TASK GOAL:
Retype each of the following items line for line, without changing anything.

Lines of data:

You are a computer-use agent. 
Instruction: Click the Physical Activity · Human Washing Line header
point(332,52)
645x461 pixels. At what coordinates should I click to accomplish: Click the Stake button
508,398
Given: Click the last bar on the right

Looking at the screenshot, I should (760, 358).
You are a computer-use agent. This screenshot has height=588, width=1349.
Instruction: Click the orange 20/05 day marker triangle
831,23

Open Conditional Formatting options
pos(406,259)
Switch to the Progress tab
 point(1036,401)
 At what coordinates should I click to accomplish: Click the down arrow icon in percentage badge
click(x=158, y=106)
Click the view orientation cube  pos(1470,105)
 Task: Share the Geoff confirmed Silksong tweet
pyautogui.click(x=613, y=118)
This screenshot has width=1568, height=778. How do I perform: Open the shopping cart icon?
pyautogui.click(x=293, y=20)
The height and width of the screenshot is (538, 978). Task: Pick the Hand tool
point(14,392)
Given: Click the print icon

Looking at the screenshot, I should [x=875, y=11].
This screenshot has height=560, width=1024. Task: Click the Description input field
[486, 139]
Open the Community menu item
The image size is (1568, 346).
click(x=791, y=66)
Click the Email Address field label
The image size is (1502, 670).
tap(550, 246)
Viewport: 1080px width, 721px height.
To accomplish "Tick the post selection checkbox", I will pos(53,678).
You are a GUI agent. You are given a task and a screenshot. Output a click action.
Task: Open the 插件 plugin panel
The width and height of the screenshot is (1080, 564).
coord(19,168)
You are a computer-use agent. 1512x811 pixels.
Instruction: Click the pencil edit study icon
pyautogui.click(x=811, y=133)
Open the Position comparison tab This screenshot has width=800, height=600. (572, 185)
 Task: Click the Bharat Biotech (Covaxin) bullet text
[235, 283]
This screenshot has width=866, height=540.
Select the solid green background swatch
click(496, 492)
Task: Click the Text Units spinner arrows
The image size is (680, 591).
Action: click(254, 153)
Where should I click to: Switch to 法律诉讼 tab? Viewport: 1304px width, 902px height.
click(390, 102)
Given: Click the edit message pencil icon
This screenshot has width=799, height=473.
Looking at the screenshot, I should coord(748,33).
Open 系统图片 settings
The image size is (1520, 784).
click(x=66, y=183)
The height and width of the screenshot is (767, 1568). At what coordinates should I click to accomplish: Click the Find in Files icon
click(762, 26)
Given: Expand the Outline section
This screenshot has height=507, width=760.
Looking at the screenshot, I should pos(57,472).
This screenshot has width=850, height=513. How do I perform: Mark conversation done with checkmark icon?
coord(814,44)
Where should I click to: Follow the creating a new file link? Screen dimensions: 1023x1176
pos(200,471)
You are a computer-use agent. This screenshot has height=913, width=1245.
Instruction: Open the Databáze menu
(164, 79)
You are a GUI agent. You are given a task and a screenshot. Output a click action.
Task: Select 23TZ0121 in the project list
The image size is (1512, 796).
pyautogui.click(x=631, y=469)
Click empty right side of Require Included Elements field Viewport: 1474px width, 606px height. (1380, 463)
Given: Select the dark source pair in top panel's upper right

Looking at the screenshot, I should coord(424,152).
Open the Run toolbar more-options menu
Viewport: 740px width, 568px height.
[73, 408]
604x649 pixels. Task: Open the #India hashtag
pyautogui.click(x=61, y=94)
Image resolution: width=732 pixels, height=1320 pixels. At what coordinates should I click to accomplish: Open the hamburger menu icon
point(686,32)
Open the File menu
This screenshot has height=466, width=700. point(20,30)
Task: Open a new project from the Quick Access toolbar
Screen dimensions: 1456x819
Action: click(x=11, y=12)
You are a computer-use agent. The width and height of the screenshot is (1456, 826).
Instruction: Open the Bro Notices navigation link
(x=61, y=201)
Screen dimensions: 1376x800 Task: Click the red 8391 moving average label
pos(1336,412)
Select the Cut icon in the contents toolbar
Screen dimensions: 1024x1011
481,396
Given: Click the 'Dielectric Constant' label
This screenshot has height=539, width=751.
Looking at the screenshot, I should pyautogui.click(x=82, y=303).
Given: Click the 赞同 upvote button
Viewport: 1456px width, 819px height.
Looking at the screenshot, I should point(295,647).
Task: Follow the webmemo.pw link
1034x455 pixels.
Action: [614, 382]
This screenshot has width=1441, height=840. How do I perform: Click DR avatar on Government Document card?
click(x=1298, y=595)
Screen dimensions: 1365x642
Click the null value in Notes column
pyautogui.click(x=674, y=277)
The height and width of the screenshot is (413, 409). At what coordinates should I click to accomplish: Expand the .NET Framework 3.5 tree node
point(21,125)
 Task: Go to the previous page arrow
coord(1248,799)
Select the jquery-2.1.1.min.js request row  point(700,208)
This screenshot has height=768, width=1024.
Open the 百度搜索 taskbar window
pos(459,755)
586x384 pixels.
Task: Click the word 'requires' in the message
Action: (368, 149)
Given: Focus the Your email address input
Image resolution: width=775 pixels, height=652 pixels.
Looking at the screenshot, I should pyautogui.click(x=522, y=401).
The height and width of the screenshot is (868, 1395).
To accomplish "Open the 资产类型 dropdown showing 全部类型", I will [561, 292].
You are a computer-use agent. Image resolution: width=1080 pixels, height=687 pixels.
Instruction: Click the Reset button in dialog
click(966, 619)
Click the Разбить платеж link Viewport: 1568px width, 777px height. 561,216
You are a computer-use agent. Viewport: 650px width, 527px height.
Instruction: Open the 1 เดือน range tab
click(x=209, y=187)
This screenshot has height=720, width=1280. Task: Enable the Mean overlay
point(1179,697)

THE RESPONSE:
You are a computer-use agent. 
Instruction: Click the Physical Activity · Human Washing Line header
point(332,52)
645x461 pixels. At what coordinates should I click to accomplish: Click the Stake button
508,398
Given: Click the last bar on the right

Looking at the screenshot, I should (760, 358).
You are a computer-use agent. This screenshot has height=588, width=1349.
Instruction: Click the orange 20/05 day marker triangle
831,23

Open Conditional Formatting options
pos(406,259)
Switch to the Progress tab
 point(1036,401)
 At what coordinates should I click to accomplish: Click the down arrow icon in percentage badge
click(x=158, y=106)
Click the view orientation cube  pos(1470,105)
 Task: Share the Geoff confirmed Silksong tweet
pyautogui.click(x=613, y=118)
This screenshot has width=1568, height=778. How do I perform: Open the shopping cart icon?
pyautogui.click(x=293, y=20)
The height and width of the screenshot is (538, 978). Task: Pick the Hand tool
point(14,392)
Given: Click the print icon

Looking at the screenshot, I should [x=875, y=11].
This screenshot has height=560, width=1024. Task: Click the Description input field
[486, 139]
Open the Community menu item
The image size is (1568, 346).
click(x=791, y=66)
Click the Email Address field label
The image size is (1502, 670).
tap(550, 246)
Viewport: 1080px width, 721px height.
To accomplish "Tick the post selection checkbox", I will pos(53,678).
You are a GUI agent. You are given a task and a screenshot. Output a click action.
Task: Open the 插件 plugin panel
The width and height of the screenshot is (1080, 564).
coord(19,168)
You are a computer-use agent. 1512x811 pixels.
Instruction: Click the pencil edit study icon
pyautogui.click(x=811, y=133)
Open the Position comparison tab This screenshot has width=800, height=600. (572, 185)
 Task: Click the Bharat Biotech (Covaxin) bullet text
[235, 283]
This screenshot has width=866, height=540.
Select the solid green background swatch
click(496, 492)
Task: Click the Text Units spinner arrows
The image size is (680, 591).
Action: click(254, 153)
Where should I click to: Switch to 法律诉讼 tab? Viewport: 1304px width, 902px height.
click(390, 102)
Given: Click the edit message pencil icon
This screenshot has width=799, height=473.
Looking at the screenshot, I should coord(748,33).
Open 系统图片 settings
The image size is (1520, 784).
click(x=66, y=183)
The height and width of the screenshot is (767, 1568). At what coordinates should I click to accomplish: Click the Find in Files icon
click(762, 26)
Given: Expand the Outline section
This screenshot has height=507, width=760.
Looking at the screenshot, I should pos(57,472).
This screenshot has width=850, height=513. How do I perform: Mark conversation done with checkmark icon?
coord(814,44)
Where should I click to: Follow the creating a new file link? Screen dimensions: 1023x1176
pos(200,471)
You are a computer-use agent. This screenshot has height=913, width=1245.
Instruction: Open the Databáze menu
(164, 79)
You are a GUI agent. You are given a task and a screenshot. Output a click action.
Task: Select 23TZ0121 in the project list
The image size is (1512, 796).
pyautogui.click(x=631, y=469)
Click empty right side of Require Included Elements field Viewport: 1474px width, 606px height. (1380, 463)
Given: Select the dark source pair in top panel's upper right

Looking at the screenshot, I should coord(424,152).
Open the Run toolbar more-options menu
Viewport: 740px width, 568px height.
[73, 408]
604x649 pixels. Task: Open the #India hashtag
pyautogui.click(x=61, y=94)
Image resolution: width=732 pixels, height=1320 pixels. At what coordinates should I click to accomplish: Open the hamburger menu icon
point(686,32)
Open the File menu
This screenshot has height=466, width=700. point(20,30)
Task: Open a new project from the Quick Access toolbar
Screen dimensions: 1456x819
Action: click(x=11, y=12)
You are a computer-use agent. The width and height of the screenshot is (1456, 826).
Instruction: Open the Bro Notices navigation link
(x=61, y=201)
Screen dimensions: 1376x800 Task: Click the red 8391 moving average label
pos(1336,412)
Select the Cut icon in the contents toolbar
Screen dimensions: 1024x1011
481,396
Given: Click the 'Dielectric Constant' label
This screenshot has height=539, width=751.
Looking at the screenshot, I should pyautogui.click(x=82, y=303).
Given: Click the 赞同 upvote button
Viewport: 1456px width, 819px height.
Looking at the screenshot, I should point(295,647).
Task: Follow the webmemo.pw link
1034x455 pixels.
Action: [614, 382]
This screenshot has width=1441, height=840. How do I perform: Click DR avatar on Government Document card?
click(x=1298, y=595)
Screen dimensions: 1365x642
Click the null value in Notes column
pyautogui.click(x=674, y=277)
The height and width of the screenshot is (413, 409). At what coordinates should I click to accomplish: Expand the .NET Framework 3.5 tree node
point(21,125)
 Task: Go to the previous page arrow
coord(1248,799)
Select the jquery-2.1.1.min.js request row  point(700,208)
This screenshot has height=768, width=1024.
Open the 百度搜索 taskbar window
pos(459,755)
586x384 pixels.
Task: Click the word 'requires' in the message
Action: (368, 149)
Given: Focus the Your email address input
Image resolution: width=775 pixels, height=652 pixels.
Looking at the screenshot, I should pyautogui.click(x=522, y=401).
The height and width of the screenshot is (868, 1395).
To accomplish "Open the 资产类型 dropdown showing 全部类型", I will [561, 292].
You are a computer-use agent. Image resolution: width=1080 pixels, height=687 pixels.
Instruction: Click the Reset button in dialog
click(966, 619)
Click the Разбить платеж link Viewport: 1568px width, 777px height. 561,216
You are a computer-use agent. Viewport: 650px width, 527px height.
Instruction: Open the 1 เดือน range tab
click(x=209, y=187)
This screenshot has height=720, width=1280. Task: Enable the Mean overlay
point(1179,697)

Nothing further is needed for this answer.